Emsal Mahkeme Kararı İstanbul Anadolu 3. Asliye Ticaret Mahkemesi 2018/1112 E. 2021/530 K. 06.04.2021 T.

Görüntülediğiniz mahkeme kararı kesinleşmiş bir karardır.

T.C. İstanbul Anadolu 3. ASLİYE TİCARET MAHKEMESİ
ESAS NO : 2018/1112 Esas
KARAR NO : 2021/530
DAVA : İtirazın İptali (Ticari Satımdan Kaynaklanan)
DAVA TARİHİ : 26/09/2018
KARAR TARİHİ: 06/04/2021
Mahkememizde görülmekte olan İtirazın İptali (Ticari Satımdan Kaynaklanan) davasının yapılan açık yargılaması sonunda,
GEREĞİ DÜŞÜNÜLDÜ:
Davacı vekili dava dilekçesinde özetle; Müvekkili şirketin davalı şirketten olan alacağını tahsil amacıyla——— dosyası ile takibe başlanıldığını, davalı borçlu şirketin takibe haksız ve mesnetsiz olarak itiraz etmesi üzerine takibin durdurulduğunu, müvekkili şirketin otomotiv sektöründe araçların bakım, tamir ve yedek parçalarını tedarik ederek servis hizmeti verdiğini, müvekkili şirketin davalı şirkete davaya konu faturada belirtilen parça ve hizmet bedellerini irsaliye faturaları ile dava konusu, —– tarihli ——- tutarlı, —- tutarlı, —- tutarlı,—- tutarlı, —— tutarlı, —- tarihli, —- tutarlı, —- tutarlı,—- tutarlı, ——- tutarlı faturaların da iş emirleri ile işi yaparak davalı şirkete teslim ettiğini, davalı şirketin ve müvekkili şirketin yasal defterlerinde kayıtlı olduğunu, davalı şirketin fatura konusuna ve faturanın teslimine ilişkin itirazları olmadığını, sadece borçlarının olmadığı itirazları olduğunu, davalı tarafın ödeme yaptığını ispatla yükümlü olduğunu, davalı tarafın kötü niyetli olduğunu, müvekkilinin alacağının tahsilini zorlaştırmayı ve geciktirmeyi amaçladığını, faturaya dayalı alacağın likit olduğundan hükmedilen miktar üzerinden İİK’nun 67/2. Md.
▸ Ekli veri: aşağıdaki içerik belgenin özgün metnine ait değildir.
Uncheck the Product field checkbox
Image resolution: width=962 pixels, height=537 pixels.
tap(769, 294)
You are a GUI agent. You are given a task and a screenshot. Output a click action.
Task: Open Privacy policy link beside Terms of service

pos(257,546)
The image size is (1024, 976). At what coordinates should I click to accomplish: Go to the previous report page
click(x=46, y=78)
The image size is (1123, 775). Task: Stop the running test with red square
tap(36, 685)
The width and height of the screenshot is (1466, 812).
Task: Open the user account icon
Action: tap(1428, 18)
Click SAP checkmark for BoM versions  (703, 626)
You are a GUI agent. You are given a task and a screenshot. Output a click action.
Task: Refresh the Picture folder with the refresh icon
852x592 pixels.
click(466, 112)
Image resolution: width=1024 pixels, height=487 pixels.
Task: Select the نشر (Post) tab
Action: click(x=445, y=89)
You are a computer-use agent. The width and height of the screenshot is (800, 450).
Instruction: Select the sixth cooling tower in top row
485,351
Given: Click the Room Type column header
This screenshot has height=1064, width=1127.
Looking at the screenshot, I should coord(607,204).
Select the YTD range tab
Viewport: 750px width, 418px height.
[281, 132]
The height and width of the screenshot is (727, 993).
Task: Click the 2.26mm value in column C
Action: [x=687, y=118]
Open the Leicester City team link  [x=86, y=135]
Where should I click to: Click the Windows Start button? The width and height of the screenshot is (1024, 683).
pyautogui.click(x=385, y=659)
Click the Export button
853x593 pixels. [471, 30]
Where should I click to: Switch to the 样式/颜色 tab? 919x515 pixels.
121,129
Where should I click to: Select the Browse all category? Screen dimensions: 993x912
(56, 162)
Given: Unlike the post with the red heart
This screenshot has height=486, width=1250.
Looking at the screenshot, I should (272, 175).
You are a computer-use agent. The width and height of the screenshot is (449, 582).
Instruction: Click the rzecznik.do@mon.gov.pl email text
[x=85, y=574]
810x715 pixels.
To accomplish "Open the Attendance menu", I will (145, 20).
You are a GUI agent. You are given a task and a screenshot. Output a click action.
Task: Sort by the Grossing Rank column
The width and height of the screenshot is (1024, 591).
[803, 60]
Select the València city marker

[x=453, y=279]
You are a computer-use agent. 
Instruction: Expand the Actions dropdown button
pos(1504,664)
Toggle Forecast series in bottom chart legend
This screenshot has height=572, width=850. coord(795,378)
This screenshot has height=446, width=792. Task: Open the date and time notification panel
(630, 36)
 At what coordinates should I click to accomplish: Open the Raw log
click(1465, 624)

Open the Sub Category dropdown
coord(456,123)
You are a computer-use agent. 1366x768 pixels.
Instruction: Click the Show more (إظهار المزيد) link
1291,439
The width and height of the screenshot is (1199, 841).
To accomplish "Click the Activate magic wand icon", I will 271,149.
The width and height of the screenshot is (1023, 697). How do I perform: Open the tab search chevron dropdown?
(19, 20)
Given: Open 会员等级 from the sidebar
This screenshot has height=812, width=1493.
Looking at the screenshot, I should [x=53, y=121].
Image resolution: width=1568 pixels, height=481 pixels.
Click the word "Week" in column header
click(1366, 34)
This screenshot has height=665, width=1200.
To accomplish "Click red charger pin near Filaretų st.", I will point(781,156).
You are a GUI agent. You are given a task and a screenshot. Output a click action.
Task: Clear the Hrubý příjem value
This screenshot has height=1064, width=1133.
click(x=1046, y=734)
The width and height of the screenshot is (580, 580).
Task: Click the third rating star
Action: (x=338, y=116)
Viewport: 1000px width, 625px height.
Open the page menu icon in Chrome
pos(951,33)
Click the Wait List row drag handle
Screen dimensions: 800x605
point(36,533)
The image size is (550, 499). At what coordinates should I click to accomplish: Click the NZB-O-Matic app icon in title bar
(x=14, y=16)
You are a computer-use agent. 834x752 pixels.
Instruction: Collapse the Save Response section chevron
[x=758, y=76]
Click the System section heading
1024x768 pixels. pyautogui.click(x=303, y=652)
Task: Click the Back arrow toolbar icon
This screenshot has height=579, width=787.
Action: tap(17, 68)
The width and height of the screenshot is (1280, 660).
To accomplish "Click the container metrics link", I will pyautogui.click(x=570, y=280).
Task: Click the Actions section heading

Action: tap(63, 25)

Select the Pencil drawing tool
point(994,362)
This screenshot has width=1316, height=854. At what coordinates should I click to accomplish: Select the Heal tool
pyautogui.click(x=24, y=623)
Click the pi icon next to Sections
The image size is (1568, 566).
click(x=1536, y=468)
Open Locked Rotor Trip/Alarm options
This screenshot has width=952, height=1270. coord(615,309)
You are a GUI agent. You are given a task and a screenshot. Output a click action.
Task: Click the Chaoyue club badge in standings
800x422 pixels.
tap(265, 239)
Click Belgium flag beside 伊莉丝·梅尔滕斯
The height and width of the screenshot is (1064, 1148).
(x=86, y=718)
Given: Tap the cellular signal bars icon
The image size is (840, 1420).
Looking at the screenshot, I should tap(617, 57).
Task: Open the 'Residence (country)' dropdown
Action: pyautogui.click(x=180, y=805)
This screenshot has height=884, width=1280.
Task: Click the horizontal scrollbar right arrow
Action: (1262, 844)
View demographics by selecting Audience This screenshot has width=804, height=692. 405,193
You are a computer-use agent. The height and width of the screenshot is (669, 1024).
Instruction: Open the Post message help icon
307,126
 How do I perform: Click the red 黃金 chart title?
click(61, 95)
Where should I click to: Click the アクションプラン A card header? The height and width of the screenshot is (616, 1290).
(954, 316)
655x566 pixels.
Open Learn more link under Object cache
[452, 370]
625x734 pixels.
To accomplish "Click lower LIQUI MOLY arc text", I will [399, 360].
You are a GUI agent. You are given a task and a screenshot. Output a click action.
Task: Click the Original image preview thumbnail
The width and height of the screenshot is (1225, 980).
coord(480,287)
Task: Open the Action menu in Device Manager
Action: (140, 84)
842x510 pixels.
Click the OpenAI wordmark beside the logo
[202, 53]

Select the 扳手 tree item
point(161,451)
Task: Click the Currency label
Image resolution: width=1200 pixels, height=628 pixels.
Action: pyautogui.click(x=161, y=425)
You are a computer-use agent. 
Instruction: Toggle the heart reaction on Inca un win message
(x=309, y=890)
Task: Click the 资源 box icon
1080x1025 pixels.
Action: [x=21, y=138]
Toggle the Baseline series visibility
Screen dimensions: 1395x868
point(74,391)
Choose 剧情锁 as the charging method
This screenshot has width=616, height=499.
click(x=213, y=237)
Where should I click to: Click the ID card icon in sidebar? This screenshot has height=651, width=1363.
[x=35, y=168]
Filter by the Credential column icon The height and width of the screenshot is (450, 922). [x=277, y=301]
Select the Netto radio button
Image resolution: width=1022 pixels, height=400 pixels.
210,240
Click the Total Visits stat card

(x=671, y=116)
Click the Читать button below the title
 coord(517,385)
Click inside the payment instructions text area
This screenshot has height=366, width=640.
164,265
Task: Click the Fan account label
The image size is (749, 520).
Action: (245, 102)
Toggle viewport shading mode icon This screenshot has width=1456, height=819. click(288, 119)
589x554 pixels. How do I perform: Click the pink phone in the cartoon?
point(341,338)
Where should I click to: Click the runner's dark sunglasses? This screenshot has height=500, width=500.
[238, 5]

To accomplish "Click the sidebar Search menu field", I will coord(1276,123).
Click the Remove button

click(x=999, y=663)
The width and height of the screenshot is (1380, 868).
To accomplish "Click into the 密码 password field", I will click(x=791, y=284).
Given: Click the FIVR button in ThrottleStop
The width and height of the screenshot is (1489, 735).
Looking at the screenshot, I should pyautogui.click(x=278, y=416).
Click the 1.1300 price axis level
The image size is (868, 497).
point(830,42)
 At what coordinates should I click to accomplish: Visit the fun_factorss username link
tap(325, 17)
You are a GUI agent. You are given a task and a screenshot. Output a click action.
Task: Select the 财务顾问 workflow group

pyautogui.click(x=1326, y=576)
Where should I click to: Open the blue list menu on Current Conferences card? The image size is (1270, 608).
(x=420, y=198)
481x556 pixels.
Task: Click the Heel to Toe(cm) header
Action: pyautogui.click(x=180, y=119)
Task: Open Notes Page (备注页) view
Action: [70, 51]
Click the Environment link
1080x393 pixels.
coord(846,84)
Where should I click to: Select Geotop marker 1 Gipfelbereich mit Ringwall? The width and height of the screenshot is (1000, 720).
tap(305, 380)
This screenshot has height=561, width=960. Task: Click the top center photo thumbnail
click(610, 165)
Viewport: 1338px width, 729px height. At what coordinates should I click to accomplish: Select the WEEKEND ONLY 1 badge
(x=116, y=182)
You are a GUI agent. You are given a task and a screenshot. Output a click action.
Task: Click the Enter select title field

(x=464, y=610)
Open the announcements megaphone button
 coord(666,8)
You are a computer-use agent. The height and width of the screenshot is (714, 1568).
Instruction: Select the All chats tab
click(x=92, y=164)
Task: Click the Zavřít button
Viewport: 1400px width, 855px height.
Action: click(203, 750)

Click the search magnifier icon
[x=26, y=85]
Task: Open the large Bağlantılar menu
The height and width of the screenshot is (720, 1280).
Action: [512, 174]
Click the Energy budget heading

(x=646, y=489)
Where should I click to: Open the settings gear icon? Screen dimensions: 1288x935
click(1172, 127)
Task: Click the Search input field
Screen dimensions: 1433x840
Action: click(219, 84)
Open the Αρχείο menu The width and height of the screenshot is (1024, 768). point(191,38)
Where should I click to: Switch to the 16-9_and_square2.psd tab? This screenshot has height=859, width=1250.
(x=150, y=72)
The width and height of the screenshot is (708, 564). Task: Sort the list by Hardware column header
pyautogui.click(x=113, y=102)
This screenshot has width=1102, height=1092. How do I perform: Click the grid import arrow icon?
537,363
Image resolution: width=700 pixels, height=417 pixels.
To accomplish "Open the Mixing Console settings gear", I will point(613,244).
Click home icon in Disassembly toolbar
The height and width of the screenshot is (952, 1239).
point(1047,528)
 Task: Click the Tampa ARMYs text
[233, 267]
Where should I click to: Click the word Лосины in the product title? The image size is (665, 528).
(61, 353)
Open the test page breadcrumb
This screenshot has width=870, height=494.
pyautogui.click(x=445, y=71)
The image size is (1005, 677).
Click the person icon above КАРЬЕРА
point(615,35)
Uyarınca davalı müvekkili şirket lehine, davalının %20’den aşağı olmamak üzere icra inkar tazminatına hükmedilmesini, yargılama giderleri ve vekalet ücretinin davalıdan tahsiline karar verilmesini talep ve dava etmiştir.
DELİLLERİN DEĞERLENDİRİLMESİ VE GEREKÇE:
Dava; Hukuki niteliği itibariyle faturalara dayalı olarak başlatılan ———sayılı icra takibine davalının yapmış olduğu itirazın İİK 67 maddesi gereğince iptali ile icra inkar tazminatı isteminden ibarettir.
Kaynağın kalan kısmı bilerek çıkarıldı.